Do some home work, get pro-active in your own "recovery" and I believe that you will beat this. I did, so I know it can be done.
Write anytime you need to, we're here to help you carry this load.
Thank you so much. It feels so nice to know that someone understands and that I am not alone. I will take your advice. thank you again for taking the time to write to me.
Don't be afraid of medication. I actually took medication for depression while I was pregnant with my last child (mom of 3) and of all of them she's the best tempered.
I think you express just in your statements there that you know you have a problem. There are a lot of chain stores offering medication right now at discounted rates (hit me up with an email and I might be able to help you find something locally for you) and most towns have a community mental health agency that can help you to see a psychiatrist for a great discount. Look into that.
Don't think that you can solve this yourself, because that just isn't always the case. I love the comparison of mental disorders to diabetes. You wouldn't look at a diabetic and tell them, "You know, don't use insulin, you can get through this with the right outlook." That just doesn't work. Even thought people have their thoughts about mental illness and those of us who suffer, there are a LOT of us out there who have been there and are now leading productive lives, myself DEFINITELY included!
I understand all too well! I have 5 kids. And I think the worst and obsess daily-even hourly. I also am not on meds and don't have insurance. My last physical was 3 yrs ago but it wouldn't matter it if I had one every day, I'd still obsess and worry. I'm also terrified of the doctor or dentist, so I don't go anymore. Just know you are so not alone.
Also, there are some homeopathic anxiety meds you might could try, that are supposedly safe, all natural, with no side effects. I've never got the guts to try them yet though.

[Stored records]
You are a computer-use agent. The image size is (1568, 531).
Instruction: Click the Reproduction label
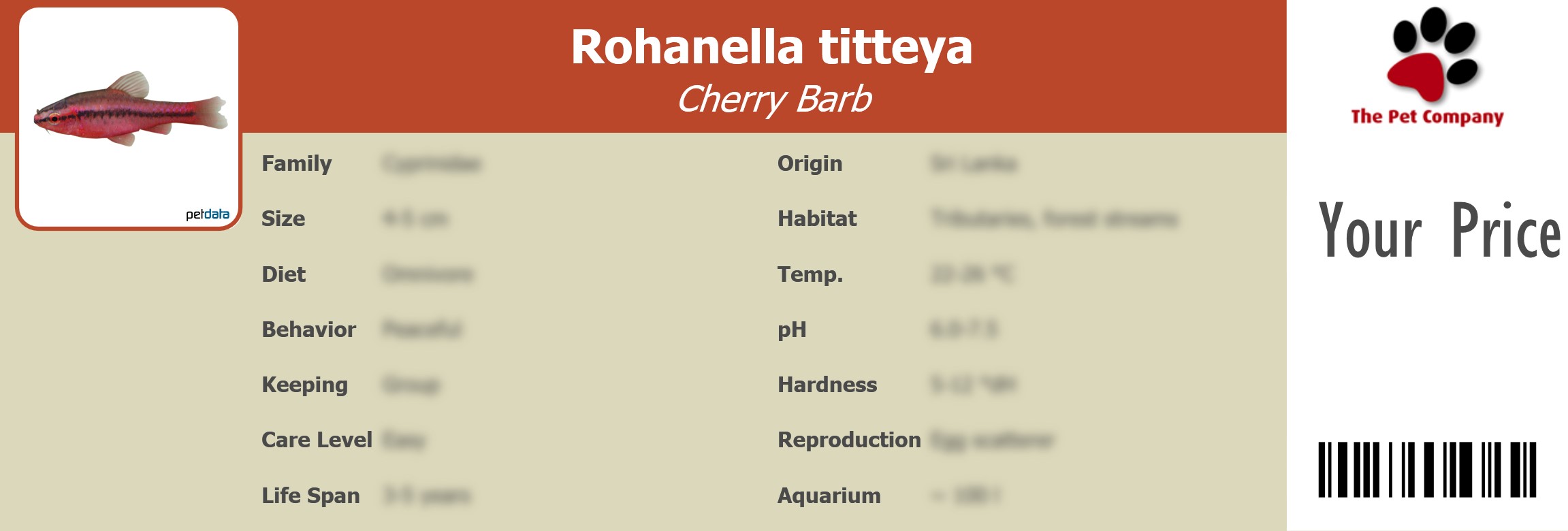[x=849, y=440]
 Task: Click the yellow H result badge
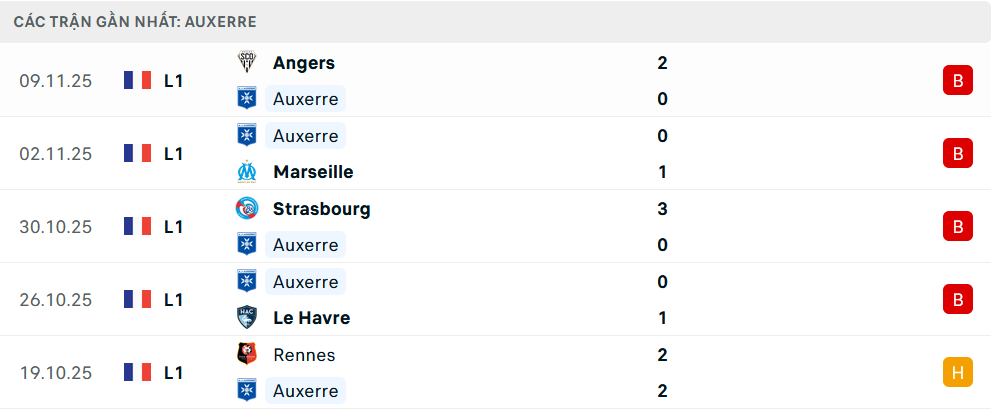[957, 372]
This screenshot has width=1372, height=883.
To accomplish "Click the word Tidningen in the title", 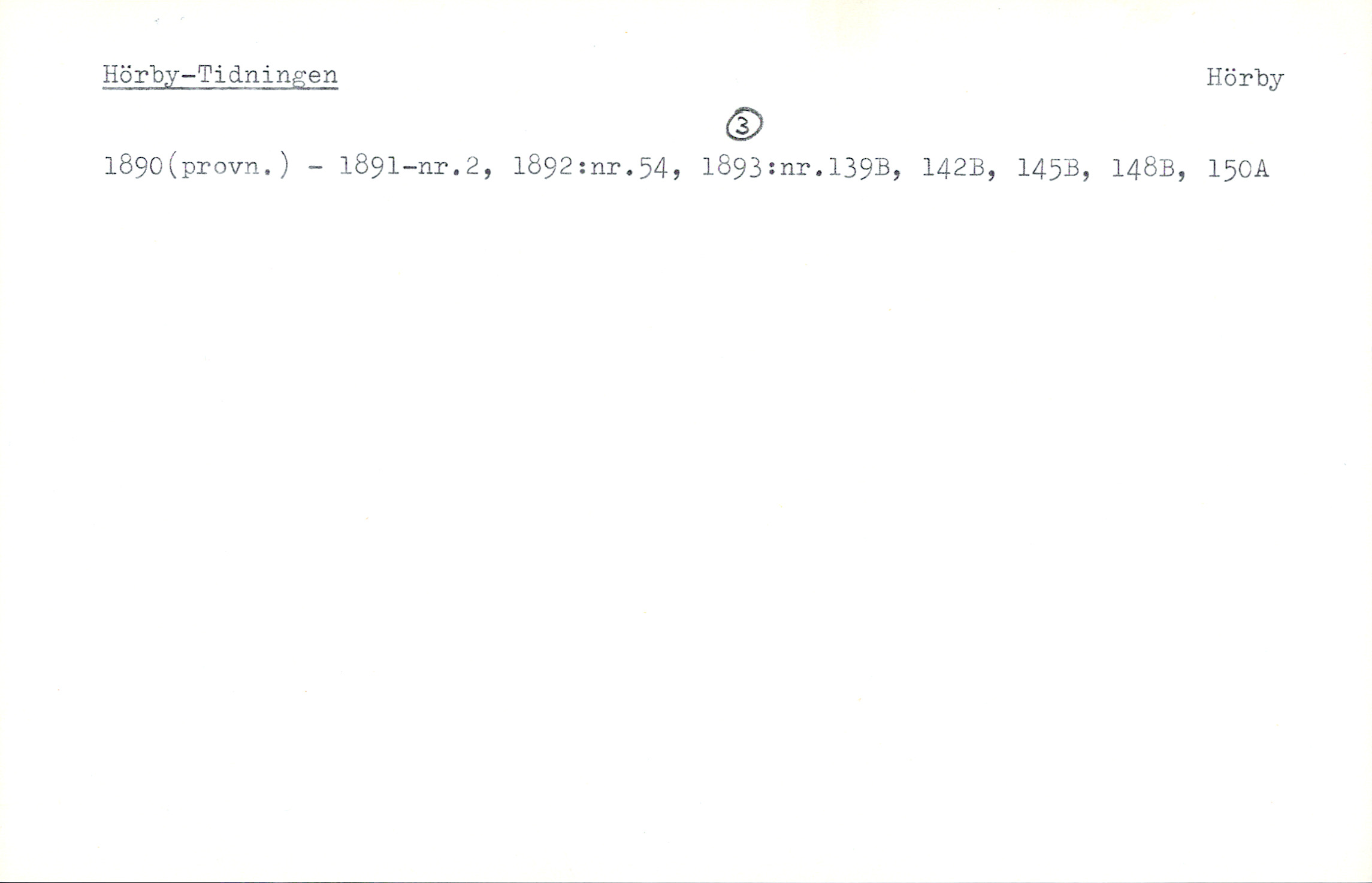I will (x=267, y=77).
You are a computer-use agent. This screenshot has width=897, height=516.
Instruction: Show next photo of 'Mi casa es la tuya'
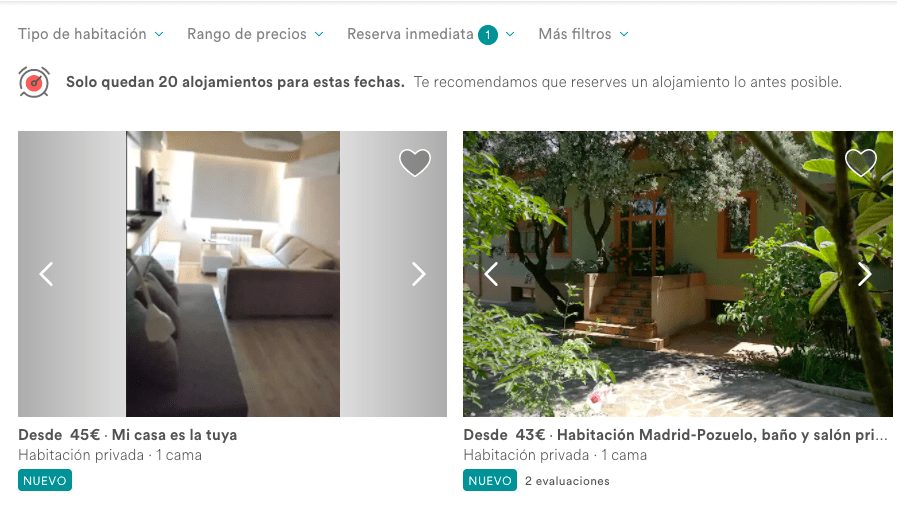click(419, 274)
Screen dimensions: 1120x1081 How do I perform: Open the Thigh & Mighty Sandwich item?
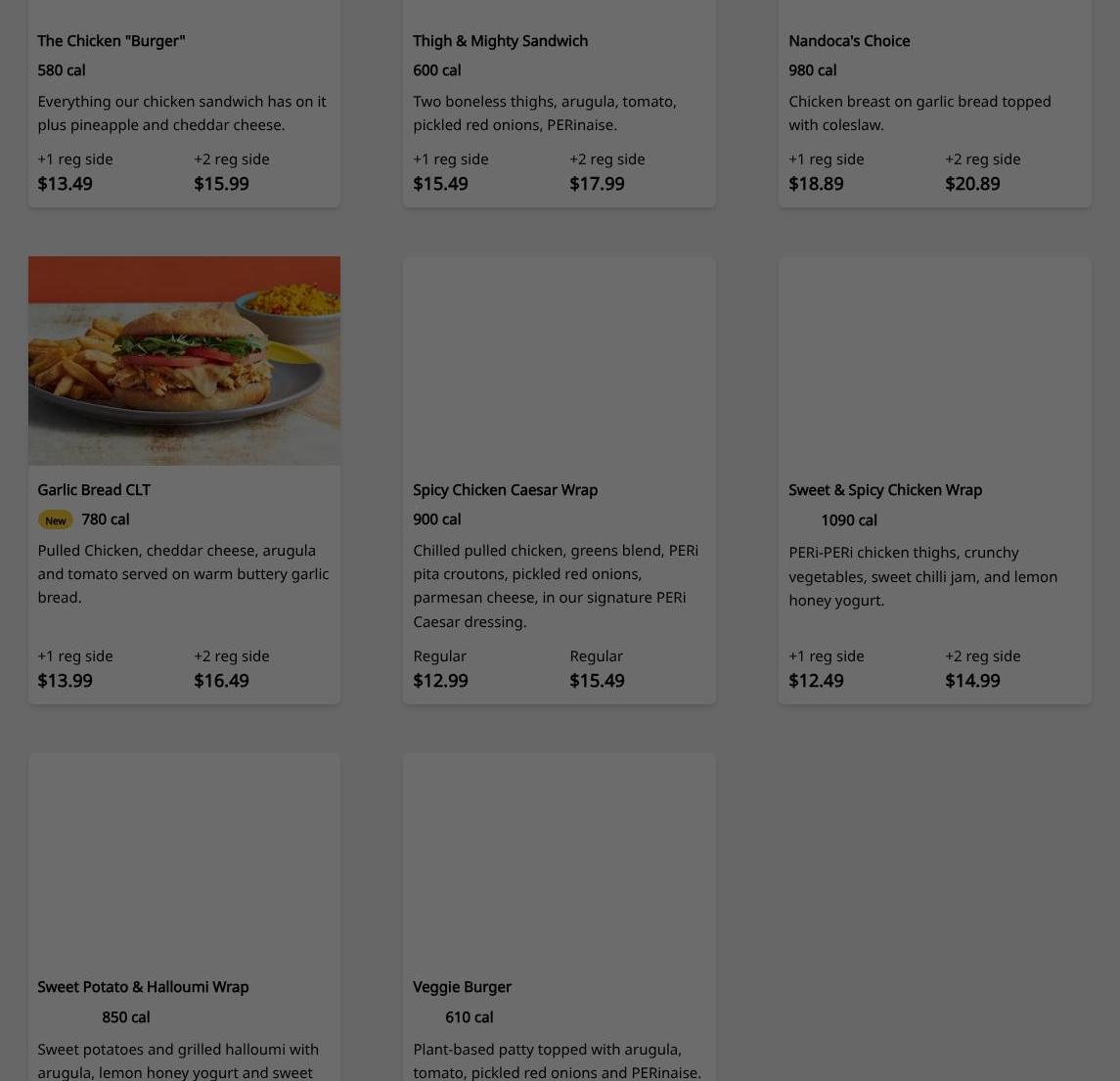pyautogui.click(x=500, y=41)
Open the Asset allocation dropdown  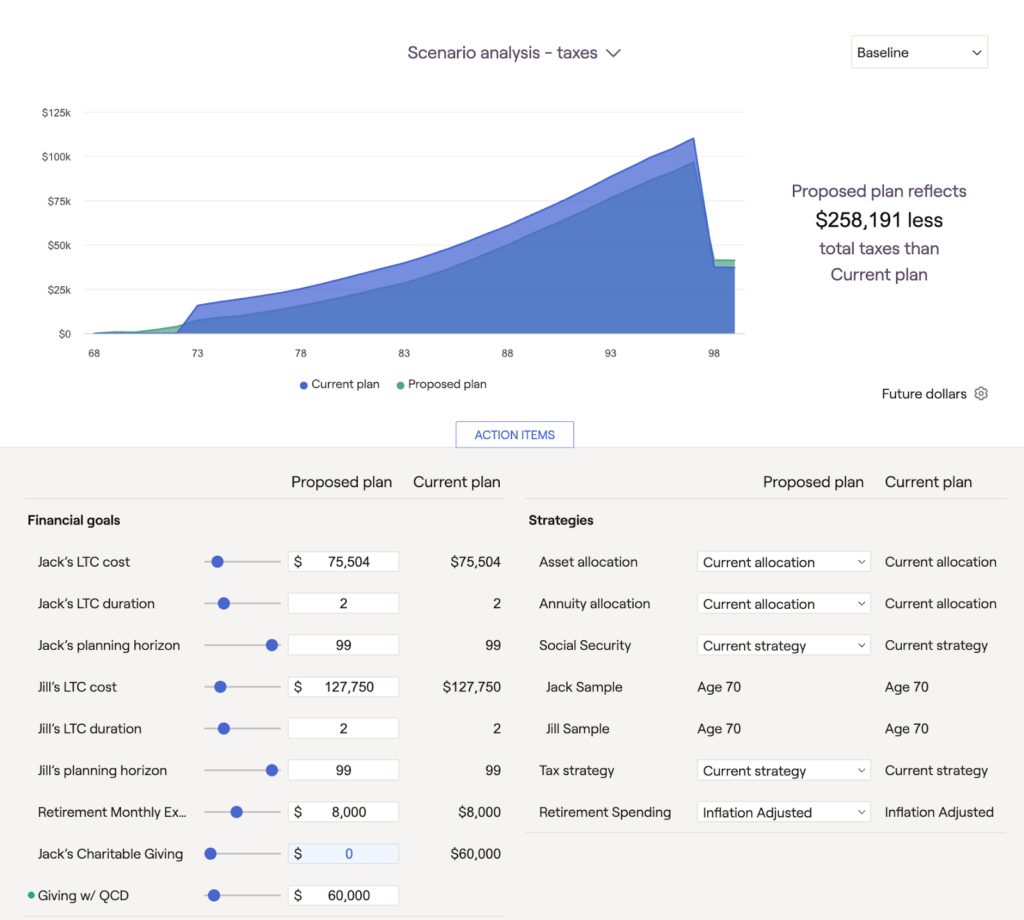coord(783,562)
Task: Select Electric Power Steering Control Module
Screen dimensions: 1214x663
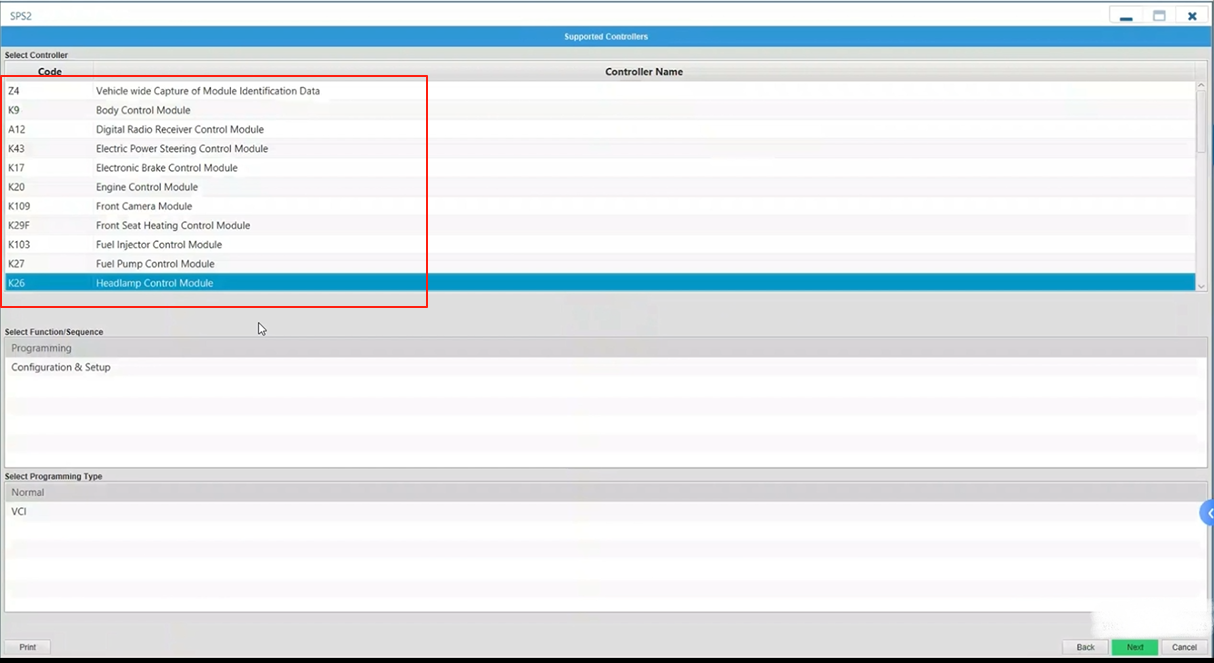Action: click(x=182, y=149)
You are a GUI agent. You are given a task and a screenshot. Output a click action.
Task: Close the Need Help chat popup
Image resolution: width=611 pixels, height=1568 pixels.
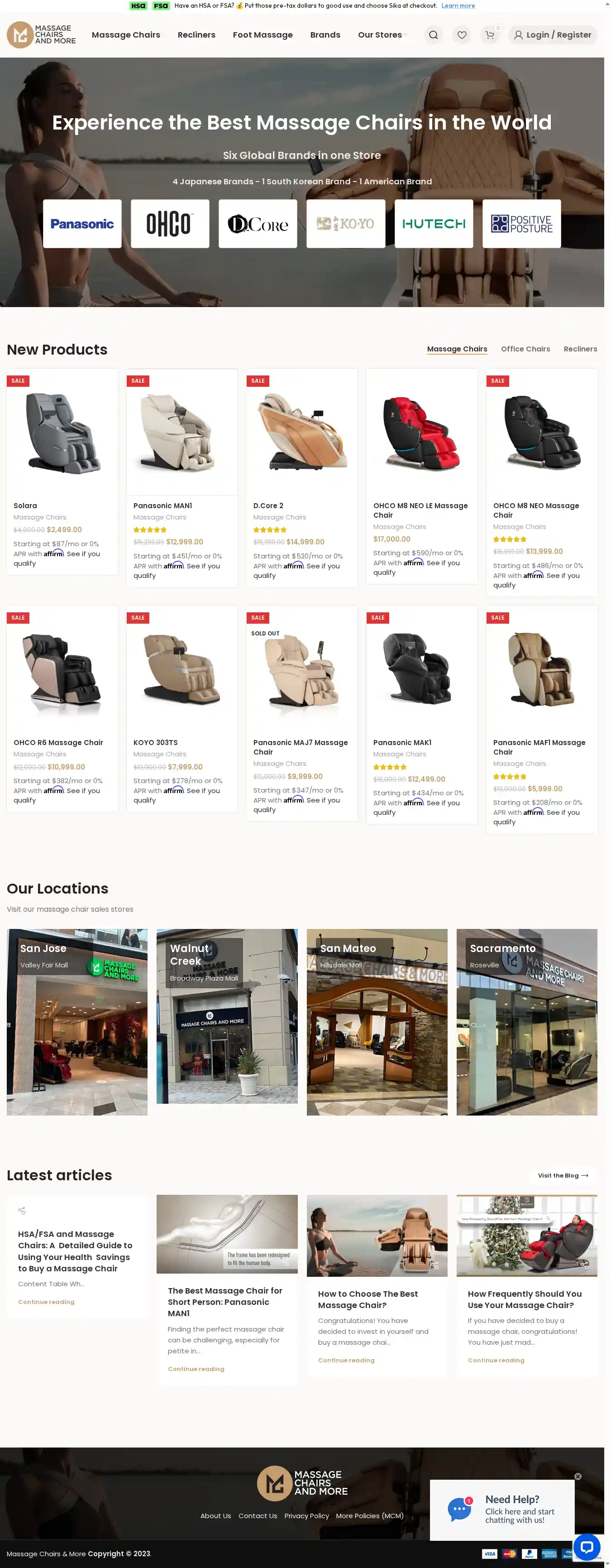[x=578, y=1476]
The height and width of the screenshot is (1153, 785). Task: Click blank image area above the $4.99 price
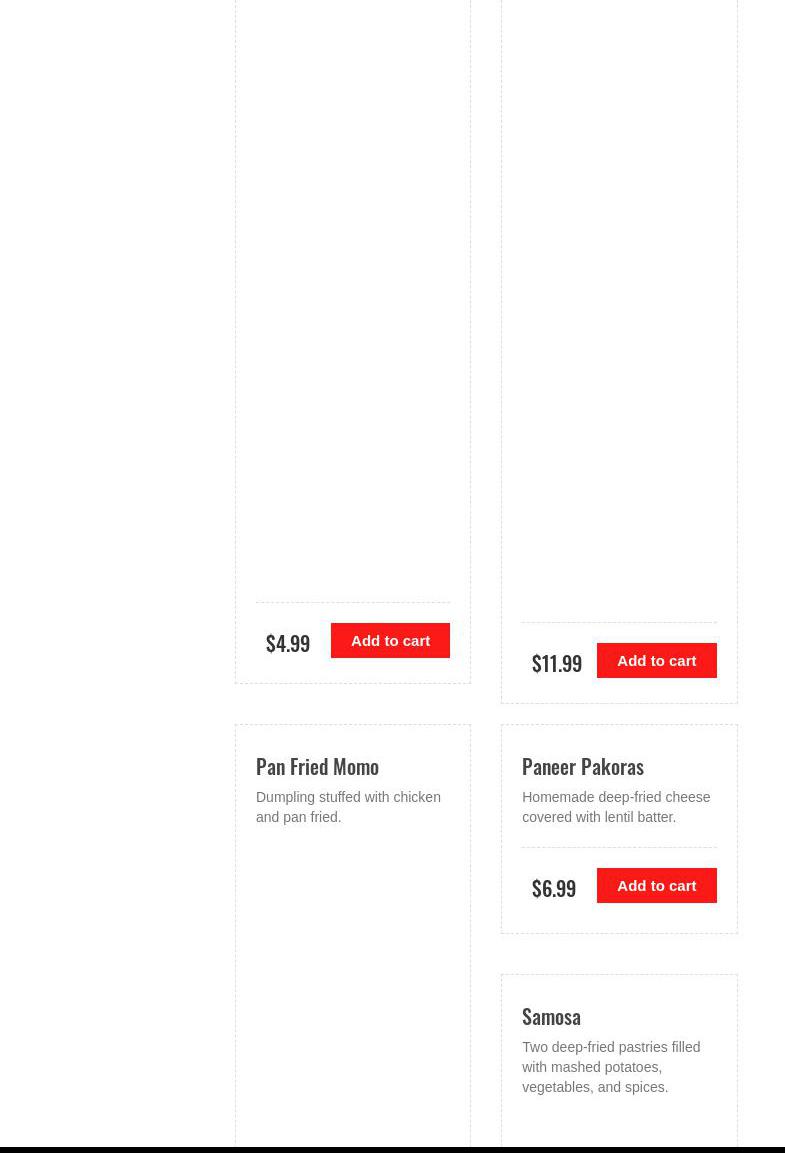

> Exercise tasks
(a) In the forum thread, what comparison does one writer say they love?
(b) Say whether each statement agrees with the forum thread, and quote the words that decide it.
(i) One writer took medication for depression while pregnant with her last child.
(ii) The writer with five kids had a physical within the past year.
(iii) The writer who mentions homeopathic anxiety meds has already tried them.
This material comes from a separate source and is unrelated to the forum thread.

> Numbered answers
(a) The comparison of mental disorders to diabetes.

(b)
(i) Yes: "I actually took medication for depression while I was pregnant with my last child"
(ii) No: "My last physical was 3 yrs ago"
(iii) No: "I've never got the guts to try them yet though."